TEXT SHOWN Start Marker

The use of technology is a major reason for diverting a driver’s attention off the road, whether it’s operating a handheld device to text, email, take a picture, shop online, or post to social media -Updates. Fumbling with a GPS or immersed in a hands-free phone conversation are also notable distractions with dangerous consequences.

In addition to technical concerns, stress and emotional strain also affect the way drivers maneuver their vehicles. One in six Canadians said they often cry or have strong emotions while driving, with people aged 18 to 35 being 21% more likely to report these feelings. Additionally, 62% of American respondents admitted to driving while drowsy or sleep deprived.

“Recent studies have shown that driving with a few hours of sleep can have cognitive effects similar to driving while impaired by drugs or alcohol, and this is a disturbing discovery,” Woodward said.

In addition, work-related distractions are also found to be detrimental to safe driving. 44% of Americans surveyed said they respond to work emergencies on the go, while another 43% felt they must always be available to meet work commitments.

Meanwhile, just 17% of Canadians say there are official work policies that prohibit responding to work-related calls, texts or emails while commuting.

“Employers need to have stricter protocols for these types of distractions and communicate this information clearly to managers so workers at all levels of an organization can understand the importance of these safety efforts,” Woodward said.

“Similar to how companies conduct phishing tests to determine whether or not an employee poses a cyber threat to operations, we need to make sure we test our colleagues for distracted driving every now and then as part of normal training programs.”

“We need to incentivize safer driving in more meaningful ways”

As Travelers’ public policy division, the Travelers Institute aims to help educate public policymakers and regulators on pressing issues, including distracted driving.

“At the political level, distracted driving is fundamentally a bipartisan issue and should be treated as such,” Woodward said.

However, according to the survey, there is a greater demand from motorists to be rewarded for safer driving.

83 percent said they would be interested in a financial reward, while 82 percent said they wanted a car insurance discount.

For both Canadian and American respondents, if a passenger asked the driver not to use their phone, the likelihood that they would deter the distraction was 84-90%.

“We need to incentivize safer driving in more meaningful ways,” Woodward said. “We need to take those numbers into account and find proactive solutions.”

The use of technological devices that track driving patterns could motivate the development of better habits.

“Traveller’s IntelliDrive app is just a way to reward drivers who feel their vigilance should be recognized,” Woodward said. “Once people realize they can earn better rewards by changing their behavior, we can save more lives.”

TEXT SHOWN End Marker
RAW DATA Start Marker

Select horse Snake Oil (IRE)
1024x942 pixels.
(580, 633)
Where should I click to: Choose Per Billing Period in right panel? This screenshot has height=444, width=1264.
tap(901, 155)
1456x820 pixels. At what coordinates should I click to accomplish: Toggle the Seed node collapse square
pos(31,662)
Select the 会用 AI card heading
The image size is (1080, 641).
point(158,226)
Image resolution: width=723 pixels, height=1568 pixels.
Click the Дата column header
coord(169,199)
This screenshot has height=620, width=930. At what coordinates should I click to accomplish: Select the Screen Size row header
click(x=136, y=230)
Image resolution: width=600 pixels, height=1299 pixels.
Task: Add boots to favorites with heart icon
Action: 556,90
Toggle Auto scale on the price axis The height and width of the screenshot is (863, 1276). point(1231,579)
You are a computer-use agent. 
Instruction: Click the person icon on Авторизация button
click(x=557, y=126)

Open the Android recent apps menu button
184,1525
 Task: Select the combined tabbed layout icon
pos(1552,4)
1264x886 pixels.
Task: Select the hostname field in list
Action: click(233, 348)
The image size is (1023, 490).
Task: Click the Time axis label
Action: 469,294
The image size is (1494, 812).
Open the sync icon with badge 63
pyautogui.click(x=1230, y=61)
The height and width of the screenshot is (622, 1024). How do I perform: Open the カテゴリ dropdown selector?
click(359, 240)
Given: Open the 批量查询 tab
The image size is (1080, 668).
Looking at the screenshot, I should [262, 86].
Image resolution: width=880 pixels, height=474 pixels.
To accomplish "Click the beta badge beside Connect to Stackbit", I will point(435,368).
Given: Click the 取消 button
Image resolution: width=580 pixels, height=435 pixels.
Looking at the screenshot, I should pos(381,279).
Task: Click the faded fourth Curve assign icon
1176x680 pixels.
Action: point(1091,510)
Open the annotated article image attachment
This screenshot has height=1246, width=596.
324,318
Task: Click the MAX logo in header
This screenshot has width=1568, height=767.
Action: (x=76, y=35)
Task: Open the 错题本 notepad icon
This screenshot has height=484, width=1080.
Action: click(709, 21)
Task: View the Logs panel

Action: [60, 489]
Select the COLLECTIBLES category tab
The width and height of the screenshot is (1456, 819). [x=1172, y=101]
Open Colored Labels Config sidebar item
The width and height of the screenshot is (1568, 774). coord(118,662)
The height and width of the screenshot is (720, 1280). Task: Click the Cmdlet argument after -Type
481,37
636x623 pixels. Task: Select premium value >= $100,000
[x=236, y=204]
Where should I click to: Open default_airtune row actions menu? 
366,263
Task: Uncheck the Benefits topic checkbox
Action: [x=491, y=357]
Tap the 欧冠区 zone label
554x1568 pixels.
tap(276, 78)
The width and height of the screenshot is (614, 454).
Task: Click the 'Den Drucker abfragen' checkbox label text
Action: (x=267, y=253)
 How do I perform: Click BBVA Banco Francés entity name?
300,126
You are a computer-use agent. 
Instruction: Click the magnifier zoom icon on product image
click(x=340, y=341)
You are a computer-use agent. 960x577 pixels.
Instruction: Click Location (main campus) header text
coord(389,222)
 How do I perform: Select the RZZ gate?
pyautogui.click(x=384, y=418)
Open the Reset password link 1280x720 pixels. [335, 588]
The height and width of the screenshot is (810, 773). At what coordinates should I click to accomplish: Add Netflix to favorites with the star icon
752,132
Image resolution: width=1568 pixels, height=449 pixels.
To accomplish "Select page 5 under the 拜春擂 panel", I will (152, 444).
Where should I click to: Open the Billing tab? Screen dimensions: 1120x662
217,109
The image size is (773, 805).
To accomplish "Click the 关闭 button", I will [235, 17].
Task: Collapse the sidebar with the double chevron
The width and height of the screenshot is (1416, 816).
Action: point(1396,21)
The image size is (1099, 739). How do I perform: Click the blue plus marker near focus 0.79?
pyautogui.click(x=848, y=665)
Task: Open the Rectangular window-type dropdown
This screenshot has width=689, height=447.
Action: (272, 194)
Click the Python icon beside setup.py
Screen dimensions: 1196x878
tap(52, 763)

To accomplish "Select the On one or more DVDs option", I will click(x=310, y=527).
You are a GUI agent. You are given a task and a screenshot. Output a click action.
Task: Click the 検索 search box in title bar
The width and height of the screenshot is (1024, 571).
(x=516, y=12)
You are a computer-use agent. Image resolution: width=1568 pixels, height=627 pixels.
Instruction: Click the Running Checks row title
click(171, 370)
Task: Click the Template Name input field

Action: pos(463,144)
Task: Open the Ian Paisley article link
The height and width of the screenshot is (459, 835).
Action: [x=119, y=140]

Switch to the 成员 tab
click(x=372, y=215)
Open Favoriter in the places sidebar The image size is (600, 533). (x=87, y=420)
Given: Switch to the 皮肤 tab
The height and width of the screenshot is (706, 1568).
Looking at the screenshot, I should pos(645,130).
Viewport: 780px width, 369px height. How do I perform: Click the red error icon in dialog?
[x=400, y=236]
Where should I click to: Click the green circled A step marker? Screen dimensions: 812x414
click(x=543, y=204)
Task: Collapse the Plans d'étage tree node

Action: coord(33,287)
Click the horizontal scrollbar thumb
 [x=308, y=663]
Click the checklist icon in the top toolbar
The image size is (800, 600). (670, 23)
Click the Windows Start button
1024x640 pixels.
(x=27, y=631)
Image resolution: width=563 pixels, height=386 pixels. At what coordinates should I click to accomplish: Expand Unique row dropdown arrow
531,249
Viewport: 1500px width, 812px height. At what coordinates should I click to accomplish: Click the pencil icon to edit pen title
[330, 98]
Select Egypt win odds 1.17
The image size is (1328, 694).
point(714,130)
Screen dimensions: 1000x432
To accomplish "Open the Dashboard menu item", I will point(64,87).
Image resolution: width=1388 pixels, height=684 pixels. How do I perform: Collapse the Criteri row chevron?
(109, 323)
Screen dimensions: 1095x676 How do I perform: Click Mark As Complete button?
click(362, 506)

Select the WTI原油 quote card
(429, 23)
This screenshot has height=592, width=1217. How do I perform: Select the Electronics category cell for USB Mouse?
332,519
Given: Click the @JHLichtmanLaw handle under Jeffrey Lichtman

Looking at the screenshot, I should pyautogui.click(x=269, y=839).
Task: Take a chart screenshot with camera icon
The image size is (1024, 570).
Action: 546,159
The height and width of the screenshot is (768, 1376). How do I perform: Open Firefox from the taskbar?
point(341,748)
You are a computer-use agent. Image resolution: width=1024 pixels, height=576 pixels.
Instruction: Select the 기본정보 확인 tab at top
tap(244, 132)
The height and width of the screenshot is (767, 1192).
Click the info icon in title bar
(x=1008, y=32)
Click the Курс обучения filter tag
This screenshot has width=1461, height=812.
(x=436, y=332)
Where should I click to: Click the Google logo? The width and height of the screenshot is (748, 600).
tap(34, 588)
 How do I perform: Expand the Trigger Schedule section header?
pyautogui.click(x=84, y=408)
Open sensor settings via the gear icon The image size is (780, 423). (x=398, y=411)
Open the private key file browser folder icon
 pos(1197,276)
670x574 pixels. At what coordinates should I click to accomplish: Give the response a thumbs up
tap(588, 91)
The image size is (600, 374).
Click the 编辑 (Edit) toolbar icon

RAW DATA End Marker

▶ **DIRECTIONS**:
• 1. In the distracted-driving text, give again the passage between "For both Canadian" and "distraction was 84-90%.", inclusive.
• 2. Decide whether each statement agrees with the distracted-driving text, answering yes or no and quoting the words from the text that settle it. (a) One in six Canadians said they often cry or have strong emotions while driving. (b) 62% of Canadian respondents admitted to driving while drowsy or sleep deprived. (c) More respondents wanted a car insurance discount than a financial reward.

▶ **ANSWERS BY TASK**:
• 1.
For both Canadian and American respondents, if a passenger asked the driver not to use their phone, the likelihood that they would deter the distraction was 84-90%.

• 2.
(a) Yes: "One in six Canadians said they often cry or have strong emotions while driving"
(b) No: "62% of American respondents admitted to driving while drowsy or sleep deprived"
(c) No: "83 percent said they would be interested in a financial reward, while 82 percent said they wanted a car insurance discount"